*** Opening of DOCUMENT EXCERPT ***

The report examined stories from the Sydney Morning Herald, the Age, the Courier Mail, the Herald Sun, the Australian and the Daily Telegraph. It also monitored television programs such as The Project, A Current Affair, ABC’s 7.30 and 60 Minutes.

It found that 89% of the pieces that were labelled “racist” opinion pieces were authored by people from an Anglo-Celtic and/or European background.

Deliana Iacoban, a project manager at All Together Now and one of the authors of the report, told the Guardian the findings were part of a larger discussion on diversity in newsrooms.

“We wanted to support, with evidence, that racism in the media is still a big issue, which is why we collected this data and why we published this report. We need to push back against a very problematic media landscape.”

The report looked at 315 opinion pieces across the media landscape and found that of the pieces that discussed Muslims 75% contained negative representations.

Fifty-five per cent that discussed Chinese or Chinese-Australians, and 47% that discussed Aboriginal and Torres Strait Islander people, contained negative representations of those communities.

Lattouf lamented the report’s findings, saying there was an audience aching for nuance and representation in reporting.

“I think audiences deserve better,” she said. “Forty-nine per cent of Australians are either born overseas or have a parent born overseas.”

A recent study from the Asian Australian Alliance reported 377 incidents of racism towards Asian and Asian-Australian people between 2 April and 2 June 2020.

The report found that 60% of racist incidents involved physical or verbal harassment including slurs/name calling, physical intimidation, threats or being spat at.

Lattouf said the rise in racist incidents reflected a national and global conversation driven by the Covid-19 pandemic.

*** Close of DOCUMENT EXCERPT ***
*** Opening of SUPPLIED ENTRIES ***

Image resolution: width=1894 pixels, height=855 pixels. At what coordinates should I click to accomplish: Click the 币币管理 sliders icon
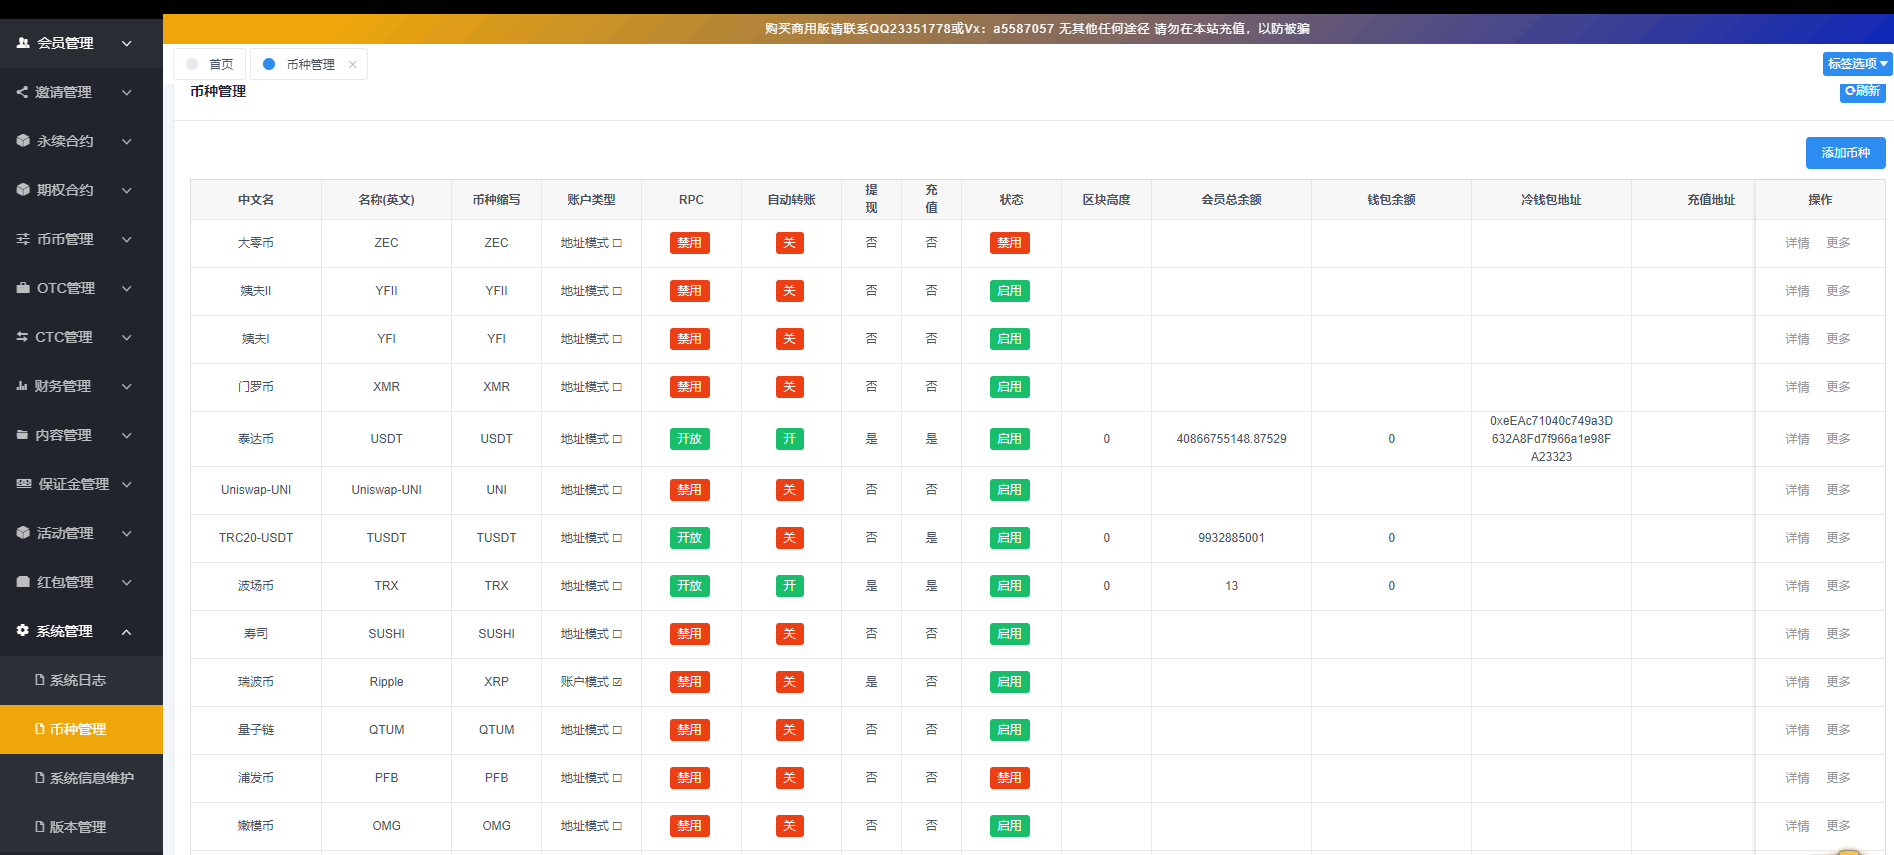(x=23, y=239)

*** Close of SUPPLIED ENTRIES ***
*** Opening of SUPPLIED ENTRIES ***

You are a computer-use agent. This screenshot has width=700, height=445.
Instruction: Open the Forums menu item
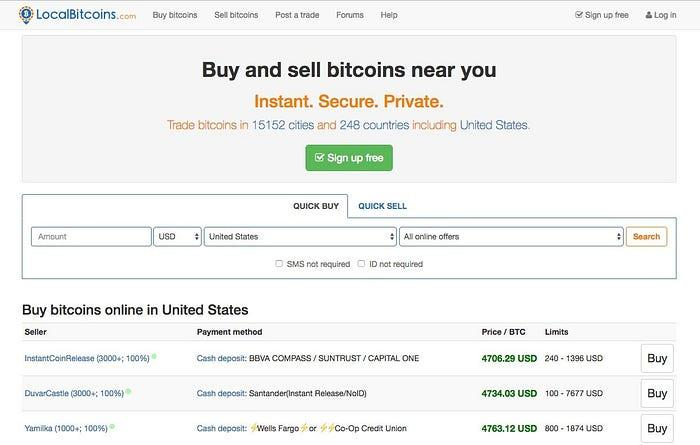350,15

*** Close of SUPPLIED ENTRIES ***

● ASSIGNMENT 1
Rewrite the paragraph of the article on racism in Australian media that begins "The report examined stories" as a bulleted list, keeping its main facts.
● ASSIGNMENT 2
From the article on racism in Australian media, copy out the passage starting with "Fifty-five per cent" and going on through "2 June 2020.".

● WORKED SOLUTION 1
- Newspapers examined: the Sydney Morning Herald, the Age, the Courier Mail, the Herald Sun, the Australian and the Daily Telegraph
- Television programs monitored: The Project, A Current Affair, ABC's 7.30 and 60 Minutes

● WORKED SOLUTION 2
Fifty-five per cent that discussed Chinese or Chinese-Australians, and 47% that discussed Aboriginal and Torres Strait Islander people, contained negative representations of those communities.

Lattouf lamented the report’s findings, saying there was an audience aching for nuance and representation in reporting.

“I think audiences deserve better,” she said. “Forty-nine per cent of Australians are either born overseas or have a parent born overseas.”

A recent study from the Asian Australian Alliance reported 377 incidents of racism towards Asian and Asian-Australian people between 2 April and 2 June 2020.